§ **Problems and tasks**:
(a) Answer these from the text on Jewish soldiers in the Union army below, one line each:
(i) Which regiment did Max Glass join?
(ii) In what town had Louis Gratz worked as a peddler before the war?
(iii) Which general pardoned Max Glass?
(b) Pick up the text on Jewish soldiers in the Union army below and carry it forward from its final sentence.
======== Text excerpt ========
Tricked out of his enlistment bonus when he joined the Eighth Connecticut Infantry — recent arrivals were soft touches for scam artists — Glass was then “abused for reason [sic] that I never understand” by men in his regiment. “It may have been,” he speculated,

becaus I did not make them my companions in drinking, or as I am a Jew. If I went in the street or any wher I was called Jew. Christh Killer & such names. I also had stones, dirt thrown at me.

He complained to his commanding officer, begging to be transferred, because “no man that had feeling could stand such treatment,” but to no avail. Finally, Glass fled his regiment, hoping to receive better treatment if he enlisted in the Navy. Instead he was tried as a deserter and sentenced to hard labor. 

Glass was not the only Jewish soldier to be cruelly mistreated when serving in the Union Army. But as the new Shapell Roster of Jewish Service in the Civil War demonstrates, his experience was far from typical.

I explored the Shapell Roster while working on my new book, on the experience of Jewish soldiers in the Union army. What I learned from the vast collection of documents and data was that indifference, benign curiosity and comradeship appear to have been much more common than conflict for the majority of Jewish soldiers in the Union army.

For every Max Glass there was a Louis Gratz. Born in Posen, Prussia, Gratz scraped by as a peddler before the war. Enlisting in April 1861 — just days after the war started — he took to military life. By August he had become an officer. As he proudly wrote to his family,

I have now become a respected man in a respected position, one filled by very few Jews. I have been sent by my general to enlist new recruits so I am today in Scranton, a city in Pennsylvania only twenty miles from Carbondale, where I had peddled before. Before this no one paid any attention to me here; now I move in the best and richest circles and am treated with utmost consideration by Jews and Christians.

In contrast to Max Glass, his letters whisper not a word about prejudice. As my new book on the experience of Jewish soldiers in the Union army demonstrates, Gratz’s experience was not unusual. 

Max Glass ultimately escaped his sorry start in the army through the intercession of General Benjamin Butler. After reading Glass’ tale of woe, the general pardoned the hapless Hungarian. In doing so, Butler seemingly followed Abraham Lincoln’s lead when confronted by antisemitism within the Union army. The president, after all, had quickly countermanded Ulysses S. Grant’s General Orders Number 11 expelling Jews from the districts under his command, the “most notorious anti-Jewish official order in American history,”  

But alas this story does not have a redemptive ending. Beyond the rank and file, Jews felt the sting of prejudice. The damage done in wartime left a legacy of antisemitism that continues to this day. 

For even as General Butler was pardoning Max Glass, he was locked in a heated public exchange that reveals how wartime warped attitudes towards Jews. The imbroglio began when Butler took special note of the fact that a small group of smugglers, recently detained by the Union army, were Jewish. When challenged, the combative general refused to apologize. Instead, he countered that deceit and disloyalty were among the defining characteristics of Jews, and that avarice was a particularly Jewish avocation. According to his logic, Jews could never become loyal Americans because they preferred profit to patriotism.
======== Recorded data ========
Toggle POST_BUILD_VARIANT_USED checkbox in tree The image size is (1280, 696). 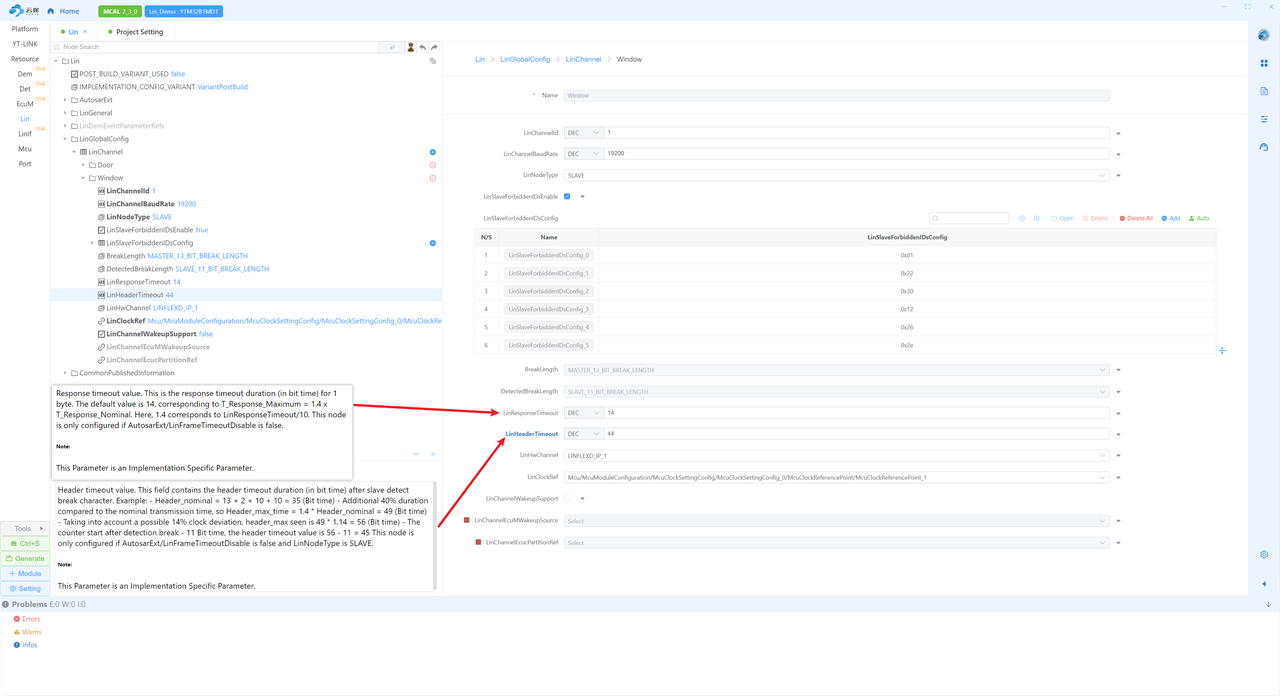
========
§ **Set of answers**:
(a)
(i) The Eighth Connecticut Infantry.
(ii) Carbondale.
(iii) General Benjamin Butler.

(b)
An 1877 cartoon from the satirical newspaper Puck illustrates the antisemitic practices of the Grand Union Hotel in Saratoga, New York. The cartoon compares the corrupt gentile clients favored by the hotel, center, with respectable (albeit stereotypical) Jewish figures, including Jesus. (Library of Congress)

Butler’s corrosive claims reflected a steady drip of acid on the home-front that began in 1861. In the first year of the war, Jews felt the sting of prejudice as the “shoddy” scandals captured the public imagination. Military contractors were publicly accused of fleecing the army by supplying substandard uniforms and gear, even as soldiers shivered in the field for want of decent clothing. 

In seeking to explain the profiteering and corruption that attended the rush to war, the press summoned the specter of the venal and disloyal Jew. Cartoonists delighted in identifying Jews as the archetypal cunning contractors, who not only refused to enlist but also actively undermined the war effort. Jews were also imagined as the speculators who profited at the expense of the common good and as smugglers who traded with the enemy. Butler, in other words, was drawing on calumnies that became common currency during wartime.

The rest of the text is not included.